There’s no point pretending otherwise, but we’ve heard more than the famous bit in Also sprach Zarathustra: the fanfare at the start (Sunrise). It was most effectively used in 2001: A Space Odyssey, although equally effectively played by Flaming Lips as a fanfare to their set at Jodrell Bank’s Bluedot earlier this year.
Kubrick (and Elvis, who used to use it as opening music) aside, it’s become a cliché, often used to announce something more mundane is about to occur in comedies and cartoons.
The piece is a tone poem, composed in 1896 and inspired by Friedrich Nietzsche’s dense philosophical novel Also Sprach Zarathustra, itself named for the Persian prophet who founded Zoroastrianism, a religion concerned with the binary conflict between truth and falsehood.

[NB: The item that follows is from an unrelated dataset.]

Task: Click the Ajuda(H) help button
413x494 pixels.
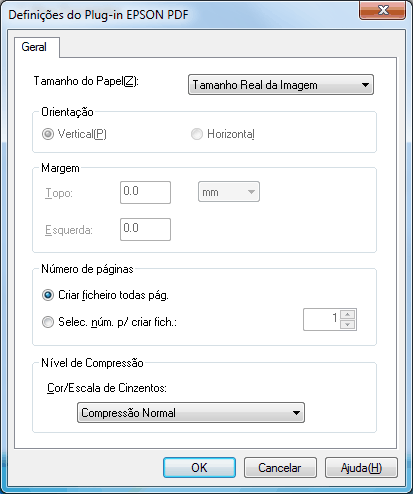Action: point(361,468)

In 1896, a few days after its first performance in Frankfurt, Strauss wrote: “I did not intend to write philosophical music or to portray in music Nietzsche’s great work. I meant to convey by means of music an idea of the development of the human race from its origin, through the various phases of its development, religious and scientific, up to Nietzsche’s idea of the Superman.”
Listening to the complete work, what’s surprising is how soon the cliché of the fanfare disappears and it reverts to be a piece of music. The playing is bright and crisp, and presumably serves a similar purpose to its use in 2001, announcing the arrival of the human race.
The second section, Of Those in Backwaters, continues the theme from the introduction — this motif appears throughout the work — but this gradually fades to leave a rich and romantic music, with cellos, double bass and organ. Of the Great Longing sees the motif repeated more slowly and the strings become more gentle before it all swells — the entire piece is only 30 minutes so the sections rattle by. Of Joys and Passions gets more passionate, The Song of the Grave more ethereal, although it slows down more in the next section, Of Science and Learning.
Our favourite section is the end of this and into The Convalescent and The Dance Song, where first the air is Viennese, the latter a waltz.
The sleeve notes record Strauss’s own jottings on the work, which he apparently saw as more expressions of mood: “Adoring, Doubting, Realising”, and the sections suit moods.
Not for nothing is this a famous piece of music, and if you’ve only heard the famous fanfare, the rest of the work is far more gentle.
Sebastian Weigle and the Frankfurt Opera and Museum Orchestra perform, and it’s the sixth volume in their series of performances of Strauss’s tone poems. The playing seems crisp and clear. Also on the CD is Don Quixote.
This is out on Oehms Classics, OC893.